The flavor of southern activism


Lauren Odum, Volunteer Writer

 Outwardly, the Southern palate seems to thrive on lack of refinement. Save for the new crop of pseudo-fusion restaurants appearing south of the Mason-Dixon, the crowning glory of southern cuisine is that of simplicity. However, the classic dishes that we’ve all come to know and love are anything but. For a moment in time, the sordid reality of how poor and marginalized communities managed to sustain their families were buried. Or so we thought. As time has progressed, the conversation has shifted. The stories of those once forgotten have become illuminated and celebrated. In the wake of this revival is an open dialogue in which patrons enjoying deep south delicacies inevitably dig into discussions of race, class, gender, and ethnicity. 

Food and social commentary go hand-in-hand. Be it a dinner table conversation, or a complete culinary revolution through a global pandemic, food can be an excellent probe of social climate.
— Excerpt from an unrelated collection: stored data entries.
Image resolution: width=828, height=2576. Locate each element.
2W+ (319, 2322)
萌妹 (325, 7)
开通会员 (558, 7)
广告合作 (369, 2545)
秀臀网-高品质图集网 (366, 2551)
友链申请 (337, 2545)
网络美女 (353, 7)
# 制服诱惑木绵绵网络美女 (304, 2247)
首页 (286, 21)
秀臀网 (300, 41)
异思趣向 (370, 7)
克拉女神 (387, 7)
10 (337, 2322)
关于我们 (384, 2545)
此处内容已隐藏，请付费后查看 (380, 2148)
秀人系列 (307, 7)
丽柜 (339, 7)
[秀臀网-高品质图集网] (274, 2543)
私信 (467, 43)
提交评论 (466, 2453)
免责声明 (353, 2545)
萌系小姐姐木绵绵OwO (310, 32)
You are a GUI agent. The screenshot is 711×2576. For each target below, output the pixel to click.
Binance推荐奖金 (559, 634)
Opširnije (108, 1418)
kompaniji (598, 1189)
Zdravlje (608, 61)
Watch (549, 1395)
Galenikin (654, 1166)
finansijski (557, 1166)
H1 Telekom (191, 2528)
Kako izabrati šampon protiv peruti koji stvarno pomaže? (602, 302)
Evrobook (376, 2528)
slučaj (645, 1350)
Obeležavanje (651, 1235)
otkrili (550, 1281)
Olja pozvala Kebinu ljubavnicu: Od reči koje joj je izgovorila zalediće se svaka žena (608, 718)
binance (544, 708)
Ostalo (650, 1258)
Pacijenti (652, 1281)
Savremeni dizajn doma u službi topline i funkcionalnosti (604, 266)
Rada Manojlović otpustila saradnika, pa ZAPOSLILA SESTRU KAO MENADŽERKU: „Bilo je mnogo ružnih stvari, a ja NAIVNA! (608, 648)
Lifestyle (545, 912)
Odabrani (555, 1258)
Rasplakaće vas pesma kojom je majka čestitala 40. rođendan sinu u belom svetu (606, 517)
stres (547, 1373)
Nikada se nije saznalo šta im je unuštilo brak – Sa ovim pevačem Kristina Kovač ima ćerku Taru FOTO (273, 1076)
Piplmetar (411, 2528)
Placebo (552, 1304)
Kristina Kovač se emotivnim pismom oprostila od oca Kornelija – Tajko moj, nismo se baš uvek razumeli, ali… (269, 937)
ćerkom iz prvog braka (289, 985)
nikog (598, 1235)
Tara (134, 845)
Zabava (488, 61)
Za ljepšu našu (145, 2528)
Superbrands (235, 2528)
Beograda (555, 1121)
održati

As southern states become more socially aware, culinary talent otherwise overlooked have been given a platform to use food as a medium for a greater purpose. Take, for example, chef Paola Velez, of Washington D.C.’s Baker’s Against Racism movement. Following the murder of George Floyd, Velez spearheaded a grassroots movement that encouraged professional and amatuer bakers to set up local bake sales in support of social justice causes worldwide. Queer and black chef Deborah VanTrece of Atlanta’s Twisted Soul Cookhouse and Pours is a southern visionary in a straight, white, male-dominated field. Her establishment serves as a reclamation for a woman’s place in the industry and redefines the meaning of “Soul Food” 

The southern foodways we know today come from lands reaching far and wide. Native American culinary techniques, African agriculture, and Latin American influence all played a role in the birth of our Nation. As cultural dynamics continue to shift, exciting prospects in the hospital industry continue to change the paradigm for how we approach social action. Although racism and LGBTQ+ issues can be far from palatable, the beauty of culinary activism lies in that food is the ultimate common denominator. Thus, a beautifully plated southern fried chicken plate makes tales of America’s complicated past a much easier pill to swallow.